I say tacit (implied, inferred, unspoken) because while this is one of the last overtly Christian signs you may see in the general population on any given day, it may have only marginal spiritual reality for a significant number of its wearers.
Why? Because we live in a post-Christian world. Even here in the United States Christianity has largely become an afterthought for most of our population and even among those who participate in the rituals, the reasons are often not personally spiritual.
My personal observation is that the largest number of smudges are on the older portion of our population, which means demographics are eating away at the remainders. That is not to say there isn’t a vibrant Christian youth culture. It merely means that culture is decidedly a minority and most of their peers, if they gravitate towards anything, would be classified as neo-pagan if they are spiritual at all. They live in the World of Warcraft and its familiars, look forward to movies like Twilight, New Moon, or Percy Jackson and the Olympians: The Lightning Thief, want to be wizards like Harry Potter or Twilight vampires, and gravitate toward any spirituality that is not truly Christian.
Compared to the multimedia presentations that drive much the world for those pre-middle agers, Christianity is “dull” or “boring” and its fundamental tenets do not support the “look at me” attitude so prevalent in our youth dominated culture that is primarily driven by the 18-49 demographic. Being 40 is the new 30 who still think they are 20 as our Peter Pan culture continues to stretch out adolescence until it is impossible to get away with any longer (e.g., The sorta Who geriatricing for the Super Bowl). Most in the youth demographic don’t even know what those smudges mean, more the poorer, and even if they do, it is an irrelevant expression in the vast smorgasbord of ideas and expressions.
Those of us who hold dear to that “irrelevant expression” and the substance beneath hear the calls to pray for revival but while a brush fire may break out here or there, it usually ends up a caricature even if it started as the real thing.
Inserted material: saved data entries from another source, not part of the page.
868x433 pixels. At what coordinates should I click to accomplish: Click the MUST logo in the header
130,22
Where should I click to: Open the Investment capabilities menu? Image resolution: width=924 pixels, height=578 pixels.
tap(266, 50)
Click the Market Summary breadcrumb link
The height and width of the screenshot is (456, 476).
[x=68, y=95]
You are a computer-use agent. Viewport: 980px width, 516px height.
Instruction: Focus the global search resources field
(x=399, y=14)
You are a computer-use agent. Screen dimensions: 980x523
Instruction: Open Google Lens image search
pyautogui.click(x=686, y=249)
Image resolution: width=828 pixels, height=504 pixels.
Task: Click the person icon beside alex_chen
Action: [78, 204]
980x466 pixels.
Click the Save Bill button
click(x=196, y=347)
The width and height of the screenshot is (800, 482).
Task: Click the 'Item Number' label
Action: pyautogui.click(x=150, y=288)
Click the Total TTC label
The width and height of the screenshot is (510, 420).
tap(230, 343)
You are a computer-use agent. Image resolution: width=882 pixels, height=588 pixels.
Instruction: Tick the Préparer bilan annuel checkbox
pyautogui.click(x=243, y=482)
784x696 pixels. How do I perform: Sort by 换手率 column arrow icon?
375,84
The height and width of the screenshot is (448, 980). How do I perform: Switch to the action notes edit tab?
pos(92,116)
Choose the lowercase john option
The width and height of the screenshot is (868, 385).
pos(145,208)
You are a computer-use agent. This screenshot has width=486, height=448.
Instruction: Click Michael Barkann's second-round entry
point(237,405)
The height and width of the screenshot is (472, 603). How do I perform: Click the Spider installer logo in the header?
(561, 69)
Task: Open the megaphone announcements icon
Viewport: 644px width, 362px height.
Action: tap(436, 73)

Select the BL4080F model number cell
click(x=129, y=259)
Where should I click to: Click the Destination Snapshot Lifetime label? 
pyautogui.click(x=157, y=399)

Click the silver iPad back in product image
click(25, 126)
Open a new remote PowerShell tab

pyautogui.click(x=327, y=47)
It disappears leaving barely a singe on the ground with only the littered broken to mark its failure. As to a real revival, a society-changing event, that would depend on your view of the end–are we in it, buffeted by the wave of judgment just beginning and driving to conclusion, or can we still expect a revival that will turn around this general apostasy before the bus leaves the road and careens down the embankment.
I tend towards the judgment scenario, with little hope for the general population, left with trying to save as many as I can before the lifeboat launches and the doors are shut. At times I feel like Job crossed with Jeremiah, but God is merciful and can do whatever He wants, I just call them as I see them and I see a few smudges that are hardly noted by the passing population.
Grace and peace and mercy be yours today.